Mengetahui simbah KH. Muntaha al-Hafidz akan pergi ke makam Nabi Muhammad SAW, mbah Habib bermaksud mencegah beliau.
Setiap orang tahu bahwa makam Nabi Muhammad yang terletak di masjid Nabawi itu jika malam hari senantiasa dikunci dan dijaga oleh petugas keamanan yang selalu menjaga dengan tegas. Simbah KH. Muntaha al-Hafidz tetap saja pergi malam itu menuju makam. Bahkan, seperti duko (jawa halus marah) terhadap KH. Habibulloh Idris yang mencegahnya. Akhirnya, mbah Habib-pun mengikuti di belakang simbah KH. Muntaha al-Hafidz.
“Bagaimana akan menuju ke makam Nabi malam-malam seperti ini? Pintunya pasti trekunci dan dijaga petugas yang tidak segan-segan memukul dengan pentungan di tangannya,” pikir KH. Habibulloh Idris dalam hati.
Akan tetapi ditepiskannya keinginan untuk mencegah simbah KH. Muntaha al-Hafidz. Dan KH. Habibulloh Idris terus mengikuti dari belakang simbah Muntaha. Ternyata, simbah menuju ke salah satu makam Nabi. Yang mengherankan, pintu Makam Nabi tersebut ternyata kini terbuka lebar dan tidak ada yang menjaganya.
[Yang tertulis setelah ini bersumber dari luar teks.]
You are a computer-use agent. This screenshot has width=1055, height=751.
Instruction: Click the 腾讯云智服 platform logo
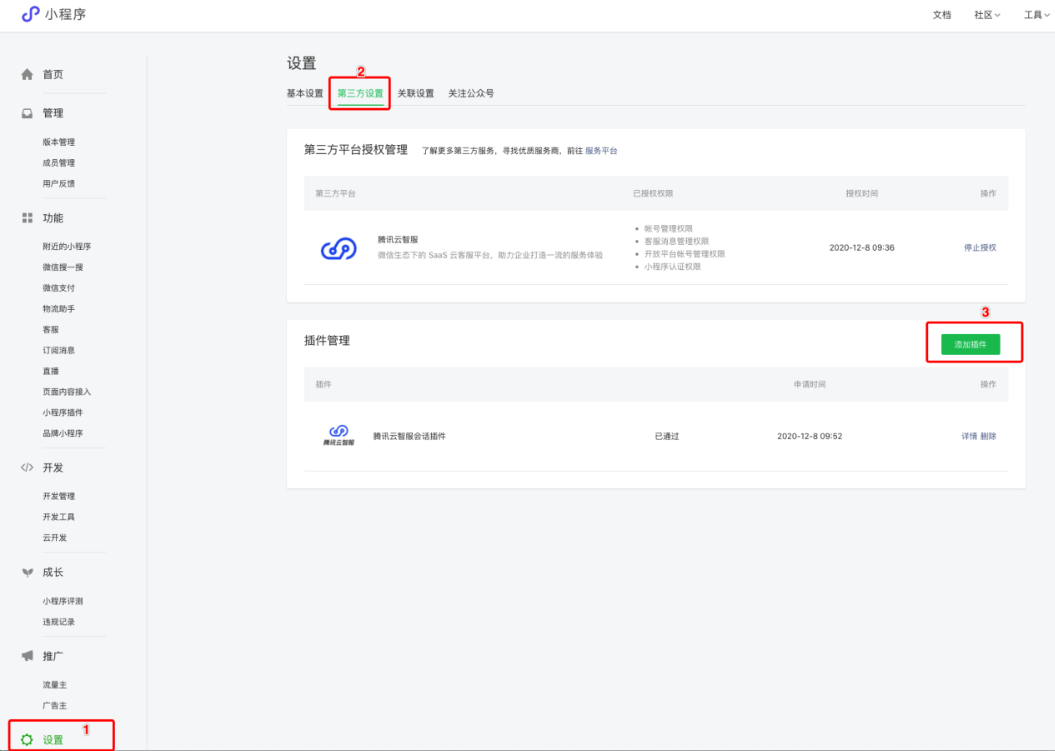point(339,248)
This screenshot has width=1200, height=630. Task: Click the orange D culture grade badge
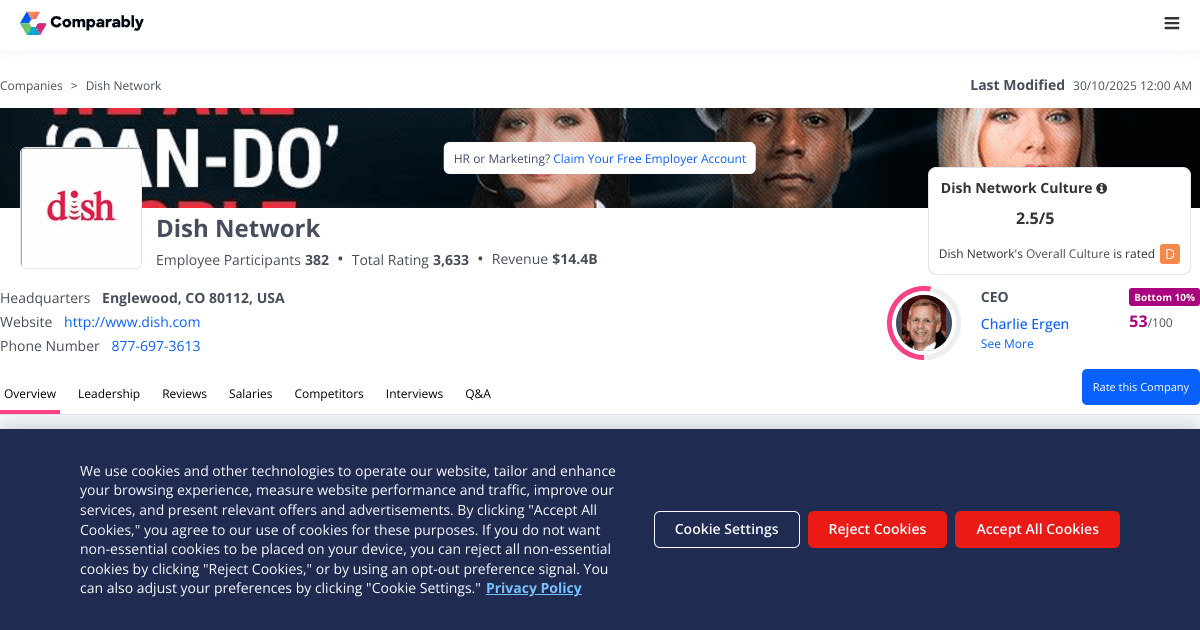pos(1170,254)
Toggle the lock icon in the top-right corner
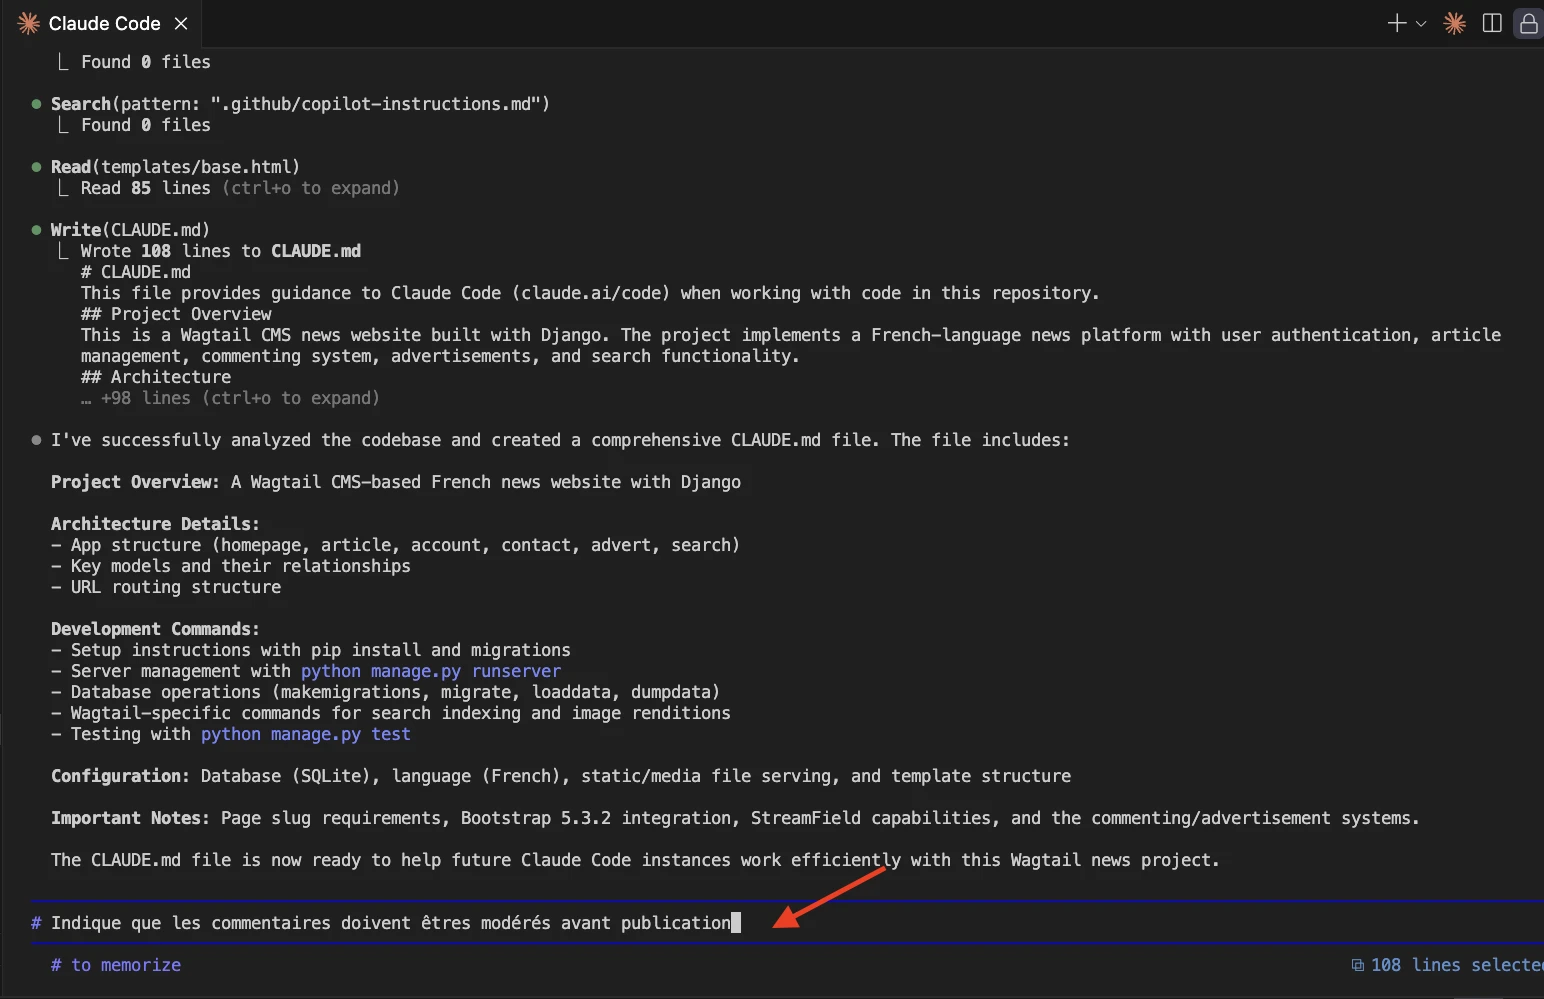This screenshot has height=999, width=1544. coord(1528,23)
Padahal sungguh sesuatu hal yang mustahil apabila pintu itu terbuka lebar, apalagi tidak terjaga oleh petugas. Dalam ketakjuban, KH. Habibulloh Idris mengikuti simbah KH. Muntaha al-Hafidz menuju makam Nabi. Lama simbah Muntaha terdiam. Kemudian, simbah KH. Habibulloh Idris menyaksikan simbah KH. Muntaha al-Hafidz menangis dihadapan makam Nabi. Barangkali simbah Muntaha sedang berhadapan dengan Nabi yang sebenarnya. Dan disitu simbah KH. Muntaha al-Hafidz menjalankan sholat malam hingga waktu Shubuh menjelang.
“Ya, mengapa pintu makam Nabi yang biasanya selalu terkunci dan di jaga pada malam hari, bisa terbuka lebar untuk Mbah Muntaha?” tanya KH. Habibulloh Idris di dalam hati.
Wallahu a’lam.
Tulisan merupakan publikasi ulang dengan beberapa editan dari NahdlatulUlama.id (2017) dan dikembangkan oleh LTN PBNU dengan didukung oleh PPM Aswaja.